• [TASK PROMPT] Copy out the rows from the line containing "Where should I click to: Switch" through the line containing "tap(880, 790)", inclusive, reproducing them character for character.

• [RECORDS FOR THE EXERCISE]
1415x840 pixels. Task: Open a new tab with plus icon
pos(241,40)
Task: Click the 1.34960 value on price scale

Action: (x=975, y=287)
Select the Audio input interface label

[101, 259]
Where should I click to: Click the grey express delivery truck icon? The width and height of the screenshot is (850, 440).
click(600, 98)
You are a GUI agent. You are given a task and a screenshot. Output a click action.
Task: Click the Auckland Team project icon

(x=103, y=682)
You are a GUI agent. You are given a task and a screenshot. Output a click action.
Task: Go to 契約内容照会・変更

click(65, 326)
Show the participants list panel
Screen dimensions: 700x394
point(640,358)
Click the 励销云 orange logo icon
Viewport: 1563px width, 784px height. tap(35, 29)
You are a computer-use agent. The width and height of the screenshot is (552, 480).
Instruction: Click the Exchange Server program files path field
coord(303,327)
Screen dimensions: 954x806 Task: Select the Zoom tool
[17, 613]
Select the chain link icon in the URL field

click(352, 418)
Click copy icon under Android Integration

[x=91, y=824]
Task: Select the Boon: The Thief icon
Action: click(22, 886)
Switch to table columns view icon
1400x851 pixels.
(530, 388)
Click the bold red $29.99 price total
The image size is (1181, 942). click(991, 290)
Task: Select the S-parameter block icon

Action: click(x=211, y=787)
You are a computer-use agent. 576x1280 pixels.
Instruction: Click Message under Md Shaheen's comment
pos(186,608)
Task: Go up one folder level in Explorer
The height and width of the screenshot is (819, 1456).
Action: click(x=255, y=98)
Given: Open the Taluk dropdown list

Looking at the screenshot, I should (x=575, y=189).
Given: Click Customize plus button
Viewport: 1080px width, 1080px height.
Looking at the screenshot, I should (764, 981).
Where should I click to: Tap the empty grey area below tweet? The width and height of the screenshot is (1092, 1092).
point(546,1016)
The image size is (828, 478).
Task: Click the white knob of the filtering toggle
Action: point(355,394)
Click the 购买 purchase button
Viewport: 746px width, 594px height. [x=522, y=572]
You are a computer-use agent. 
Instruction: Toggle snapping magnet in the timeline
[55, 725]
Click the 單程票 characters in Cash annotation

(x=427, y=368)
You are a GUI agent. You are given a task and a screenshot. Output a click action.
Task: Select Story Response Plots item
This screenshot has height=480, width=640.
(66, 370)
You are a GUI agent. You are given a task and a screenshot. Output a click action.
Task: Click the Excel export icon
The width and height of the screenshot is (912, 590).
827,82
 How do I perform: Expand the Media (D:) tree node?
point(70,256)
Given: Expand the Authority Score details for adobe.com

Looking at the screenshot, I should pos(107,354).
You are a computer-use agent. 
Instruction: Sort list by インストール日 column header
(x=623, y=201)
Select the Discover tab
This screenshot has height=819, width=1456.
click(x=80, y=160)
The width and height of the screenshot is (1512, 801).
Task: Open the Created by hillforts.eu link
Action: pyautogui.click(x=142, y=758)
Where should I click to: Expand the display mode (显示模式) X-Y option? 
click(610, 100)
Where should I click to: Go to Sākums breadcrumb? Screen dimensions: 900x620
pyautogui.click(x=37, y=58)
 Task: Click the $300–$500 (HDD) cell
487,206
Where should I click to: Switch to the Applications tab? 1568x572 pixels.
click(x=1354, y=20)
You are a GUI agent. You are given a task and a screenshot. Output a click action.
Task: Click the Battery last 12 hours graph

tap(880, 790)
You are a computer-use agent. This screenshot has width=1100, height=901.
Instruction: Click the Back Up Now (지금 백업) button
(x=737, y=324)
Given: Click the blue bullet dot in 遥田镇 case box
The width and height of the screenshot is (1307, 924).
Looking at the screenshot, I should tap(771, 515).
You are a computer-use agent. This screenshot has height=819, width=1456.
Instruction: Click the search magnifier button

• [TASK OUTPUT]
Where should I click to: Switch to the Applications tab? 1568x572 pixels.
click(x=1354, y=20)
You are a GUI agent. You are given a task and a screenshot. Output a click action.
Task: Click the Battery last 12 hours graph

tap(880, 790)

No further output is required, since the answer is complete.